Admin Manual

 


About the Splunk Admin Manual
How Splunk Works

Files and directories

This documentation does not apply to the most recent version of Splunk. Click here for the latest version.

Files and directories

Point Splunk at a file or a directory. If you specify a directory, Splunk consumes everything in the directory. Splunk has two different file input processors: monitor and batch. For the most part, use monitor to input all your data sources from files and directories. The only time you should use batch is to load a large archive of historical files. Read on for more specifics.

Monitor

Specify a path to a file or directory and Splunk's monitor processor consumes any new input. You can also specify a mounted or shared directory, including network filesystems, as long as the Splunk server can read from the directory. If the specified directory contains subdirectories, Splunk recursively examines them for new files.
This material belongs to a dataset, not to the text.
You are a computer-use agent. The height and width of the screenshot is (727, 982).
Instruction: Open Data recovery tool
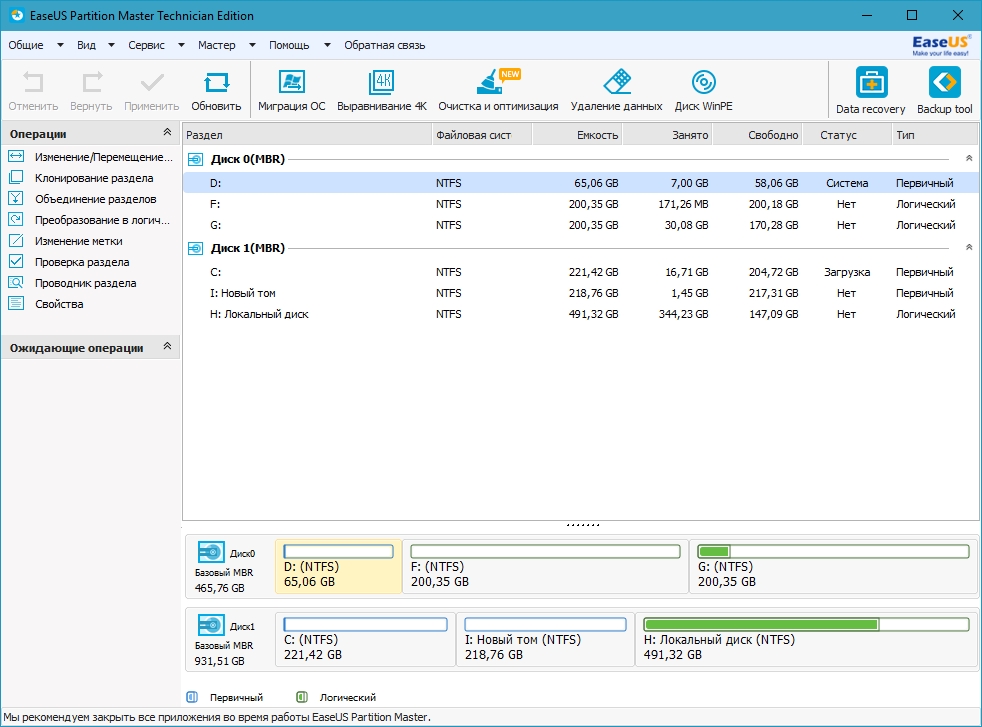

Splunk checks for the file or directory specified in a monitor configuration on Splunk server start and restart. If the file or directory specified is not present on start, Splunk checks for it again in 24 intervals from the time of the last restart. Subdirectories of monitored directories are scanned continuously. To add new inputs without restarting Splunk, use Splunk Web or the command line interface. If you want Splunk to find potential new inputs automatically, use crawl.

When using monitor:

Note: You cannot currently use both monitor and file system change monitor to follow the same directory or file. If you want to see changes in a directory, use file system change monitor. If you want to index new events in a directory, use monitor.

Note: Monitor input stanzas may not overlap. That is, monitoring /a/path while also monitoring /a/path/subdir will produce unreliable results. Similarly, monitor input stanzas which watch the same directory with different whitelists, blacklists, and wildcard components are not supported.

Batch

Use the batch processor at the CLI or in inputs.conf to load files once and destructively. By default, Splunk's batch processor is located in $SPLUNK_HOME/var/spool/splunk. If you move a file into this directory, Splunk indexes it and then deletes it.

Note: Batch is most useful for loading in historical data, such as large archives of files. For best practices on loading file archives, see "How to index different sized archives".


Splunk Web

Add inputs from files and directories via Splunk Web.

1. Click Admin in the upper right-hand corner of Splunk Web.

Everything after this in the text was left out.